EU PHARE specialists designed the restructuring after an audit of the ministry's work. After the Cabinet resigned, the minister is not entitled to make any strategic decisions, therefore the corroboration of the project depends on the next minister's decision.

Vitols promised that if he loses his post in the seating of the new government, he will convince the successor to approve the project and restructure the ministry, since there are essential flaws at the moment. He said that, "the work of the ministry has suffered much from the former management of the ministry."

The fundamental deficit is a lack of a strategic planning department, responsible for long term policy making and the financial strategies.

Ignatane said the changes to be introduced are essential, for they concern the post-graduate education of teachers and the information distribution strategy. To improve the second, the information center was created a week ago. According to the model, three new departments will be created to ease the burden of providing services from the strategic bodies. Two departments will be divided and two others restructured, adding new duties.

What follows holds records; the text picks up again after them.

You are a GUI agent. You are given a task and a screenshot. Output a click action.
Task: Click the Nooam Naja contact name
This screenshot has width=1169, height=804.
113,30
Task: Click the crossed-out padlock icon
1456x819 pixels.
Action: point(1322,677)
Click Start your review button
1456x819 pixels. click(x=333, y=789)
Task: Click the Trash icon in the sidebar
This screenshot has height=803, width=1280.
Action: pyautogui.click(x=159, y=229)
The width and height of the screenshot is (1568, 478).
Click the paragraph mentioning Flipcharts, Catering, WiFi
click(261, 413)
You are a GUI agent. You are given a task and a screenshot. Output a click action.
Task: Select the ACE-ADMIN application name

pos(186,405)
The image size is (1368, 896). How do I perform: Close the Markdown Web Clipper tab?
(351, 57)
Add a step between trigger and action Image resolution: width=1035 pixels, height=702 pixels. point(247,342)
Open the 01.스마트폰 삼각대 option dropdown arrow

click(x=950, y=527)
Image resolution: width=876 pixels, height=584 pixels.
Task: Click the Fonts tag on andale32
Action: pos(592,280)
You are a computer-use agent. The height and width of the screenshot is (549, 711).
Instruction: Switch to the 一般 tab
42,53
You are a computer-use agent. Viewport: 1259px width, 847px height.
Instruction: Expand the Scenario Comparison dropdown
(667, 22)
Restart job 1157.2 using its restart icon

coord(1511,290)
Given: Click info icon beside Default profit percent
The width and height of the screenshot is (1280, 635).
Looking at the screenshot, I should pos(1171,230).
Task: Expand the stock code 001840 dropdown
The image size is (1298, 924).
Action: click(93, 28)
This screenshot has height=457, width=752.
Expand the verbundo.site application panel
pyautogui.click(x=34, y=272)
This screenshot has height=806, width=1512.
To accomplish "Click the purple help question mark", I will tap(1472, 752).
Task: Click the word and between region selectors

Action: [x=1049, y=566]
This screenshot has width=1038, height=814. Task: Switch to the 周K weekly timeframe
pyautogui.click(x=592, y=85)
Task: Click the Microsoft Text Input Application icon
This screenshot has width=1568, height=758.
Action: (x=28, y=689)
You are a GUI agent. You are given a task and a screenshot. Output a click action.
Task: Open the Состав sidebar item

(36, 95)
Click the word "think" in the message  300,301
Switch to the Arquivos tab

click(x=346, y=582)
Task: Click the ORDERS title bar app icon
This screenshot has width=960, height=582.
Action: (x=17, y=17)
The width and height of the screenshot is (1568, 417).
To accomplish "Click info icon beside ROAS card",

One of the new departments would be the European Integration and International Assistance Projects Coordination, one of the duties being adjustment of Latvian legislation to European.

The number of persons possibly losing their jobs will not be known until June and the assessment of personnel needs has been made.

The project promises to meet two ambitious objectives - to provide efficient education management and to advance the human resources in less than a year. To meet the second goal of the project, 125 officials out of 313 will be trained within the PHARE Professional Education 2000 program.

Dita Traidase, the director of the PHARE Vocational Education Development Program said that training will be implemented with the assistance of the technical consultancy company Birks & Sinclair & Associated, a firm which performed the audit of the ministry's work and contracted for 100,000 euro to train the officials. The local contributors are Business Consulting Group, getting half as much, as one of the services will provide the individual consultations.

Livija Marcinkevica, the head of the Riga Teachers' Labor Union said "it is very welcome that the ministry is going to avoid the doubling of duties." The union participated in the debates on the project in the context of discussion of the general education system reform. Marcinkevica said the union has not yet received a copy of the project, that she says to be only the matter of time, and therefore can not give any elaborate comments on the issue.

The head of the Latvian Labor Union of Education Workers, Astrida Harbacevica, said "the ministry should consult labor unions, NGOs and other institutions connected in their work with the ministry. We could advise something useful, since we contact and coordinate all the time."

She also said that the ministry does not work at development of long-term strategies.

"From the earlier experience it seems to me that the ministry does not work with future prospects," said Harbacevica. "They lack continuity in their work. The previous is usually denied, but nothing new is created."